There are immense semantic challenges in capturing metadata in such principled ways:
first in developing terminologies that are sufficiently comprehensive, usable, and
stable that people will actually employ them to annotate their research data; and
second (and more difficult) in keeping them up to date in the face of evolving
biological knowledge, in ways that permit provenance records and interpretation of
legacy metadata. This requires the involvement both of ordinary
“bench” practitioners in each particular research area, to ensure
that the artefacts developed meet real user needs, and of specialists skilled in
knowledge management technologies, to ensure that the ontologies are well-formed and
interface gracefully with other pre-existing ontologies without duplication of
concepts. In this work, the coordinating work of OBO, the Open Biomedical Ontologies
movement (http://www.obofoundry.org/), is of vital importance.
Within the biomedical community, this issue of metadata standards is particularly
being addressed by the Semantic Web Health Care and Life Sciences (HCLS) Interest
Group of the World Wide Web Consortium (http://www.w3.org/2001/sw/hcls/), of which our research group, IBRG, is a
participating member. Significant advances in making bioinformatics data available as
linked data has been made by the Bio2RDF Project (http://bio2rdf.org) [16]–[19]. IBRG is also
participating in the development of VoiD (Vocabulary of Interlinked Datasets), an
RDF-based schema to describe linked datasets (http://semanticweb.org/wiki/VoiD). Separately, we have proposed the use
of RDF Named Graphs for provenance tracking in linked data [20],[21].
The Infectious Disease Ontology
To date, there has been relative lack of effort in developing metadata standards in
the infectious disease domain, which is a major stumbling block for epidemiology
research and biosurveillance data collection activities. To address this problem, the
Infectious Disease Ontology (IDO) consortium (http://www.infectiousdiseaseontology.org/) is working to develop both
a core ontology for infectious disease in general, and more specialist ontologies for
different subdomains of the infectious disease field, including specific diseases
such as influenza, malaria, and tuberculosis, and specific research areas such as
vaccine development. Terms from the IDO core ontology relevant to the work described
by Reis et al. in their PLoS NTDs article have been included in our
Document Summary of that publication, described above. Separately, Biocaster
(http://www.biocaster.org), a global health monitoring service based in
Tokyo, has developed a multilingual ontology suitable for describing epidemics [22] that it
uses as the basis for its text-mining system for detecting and tracking the
distribution of infectious disease outbreaks from information on the Web harvested
from >1700 multilingual RSS news feeds [23]. Here, new text-mining
methods involving role-based filtering of disease outbreak reports are proving highly
effective in distinguishing reports relevant to disease outbreaks from those that are
not, prior to more detailed semantic analysis, with F-scores (combining precision and
recall values) in excess of 90% [24]. However, leptospirosis is
not among the diseases so far addressed by either of these developments.

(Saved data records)

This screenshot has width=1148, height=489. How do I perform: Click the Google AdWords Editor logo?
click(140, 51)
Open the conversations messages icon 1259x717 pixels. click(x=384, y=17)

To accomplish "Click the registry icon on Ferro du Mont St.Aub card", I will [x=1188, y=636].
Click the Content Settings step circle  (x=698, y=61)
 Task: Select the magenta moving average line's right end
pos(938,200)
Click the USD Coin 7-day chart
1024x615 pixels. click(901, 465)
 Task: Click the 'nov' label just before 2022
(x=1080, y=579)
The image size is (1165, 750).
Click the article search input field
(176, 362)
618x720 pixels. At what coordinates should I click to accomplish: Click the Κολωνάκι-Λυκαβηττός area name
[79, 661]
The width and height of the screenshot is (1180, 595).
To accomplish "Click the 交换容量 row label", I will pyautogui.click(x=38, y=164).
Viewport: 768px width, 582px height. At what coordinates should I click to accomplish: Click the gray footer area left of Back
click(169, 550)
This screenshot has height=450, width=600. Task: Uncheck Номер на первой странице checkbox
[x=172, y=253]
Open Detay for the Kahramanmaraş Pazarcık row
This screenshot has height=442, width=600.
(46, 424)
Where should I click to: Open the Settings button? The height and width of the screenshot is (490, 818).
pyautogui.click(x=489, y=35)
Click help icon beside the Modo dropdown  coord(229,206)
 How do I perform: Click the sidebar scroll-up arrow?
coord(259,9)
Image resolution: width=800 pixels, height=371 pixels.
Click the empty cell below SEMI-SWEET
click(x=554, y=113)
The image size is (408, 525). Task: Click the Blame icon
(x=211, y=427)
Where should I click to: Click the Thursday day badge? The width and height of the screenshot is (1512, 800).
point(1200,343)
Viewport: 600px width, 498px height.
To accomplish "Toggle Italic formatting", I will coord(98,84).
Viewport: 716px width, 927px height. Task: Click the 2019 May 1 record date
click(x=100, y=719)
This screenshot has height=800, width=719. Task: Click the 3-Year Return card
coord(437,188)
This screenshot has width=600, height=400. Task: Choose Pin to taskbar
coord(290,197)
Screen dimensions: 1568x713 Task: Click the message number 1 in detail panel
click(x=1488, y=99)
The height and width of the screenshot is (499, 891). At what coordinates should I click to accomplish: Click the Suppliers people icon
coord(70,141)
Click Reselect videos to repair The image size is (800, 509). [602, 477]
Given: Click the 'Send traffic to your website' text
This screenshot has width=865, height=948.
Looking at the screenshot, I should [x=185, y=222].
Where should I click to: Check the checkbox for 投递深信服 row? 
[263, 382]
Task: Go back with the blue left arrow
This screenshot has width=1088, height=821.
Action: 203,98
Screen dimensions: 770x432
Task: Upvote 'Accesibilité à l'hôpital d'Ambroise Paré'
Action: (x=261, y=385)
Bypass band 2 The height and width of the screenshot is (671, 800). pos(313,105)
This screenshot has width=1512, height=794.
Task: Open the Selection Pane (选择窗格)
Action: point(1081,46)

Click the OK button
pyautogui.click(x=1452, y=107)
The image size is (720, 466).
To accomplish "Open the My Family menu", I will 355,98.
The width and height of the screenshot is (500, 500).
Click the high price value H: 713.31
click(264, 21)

- **ACTIVITY**
Rewrite the text on biomedical metadata standards from "Within the biomedical" to "linked data [20],[21].", replacing "Significant advances" with "Notable advances". Answer from the text alone.

- **TASK ANSWER**
Within the biomedical community, this issue of metadata standards is particularly
being addressed by the Semantic Web Health Care and Life Sciences (HCLS) Interest
Group of the World Wide Web Consortium (http://www.w3.org/2001/sw/hcls/), of which our research group, IBRG, is a
participating member. Notable advances in making bioinformatics data available as
linked data has been made by the Bio2RDF Project (http://bio2rdf.org) [16]–[19]. IBRG is also
participating in the development of VoiD (Vocabulary of Interlinked Datasets), an
RDF-based schema to describe linked datasets (http://semanticweb.org/wiki/VoiD). Separately, we have proposed the use
of RDF Named Graphs for provenance tracking in linked data [20],[21].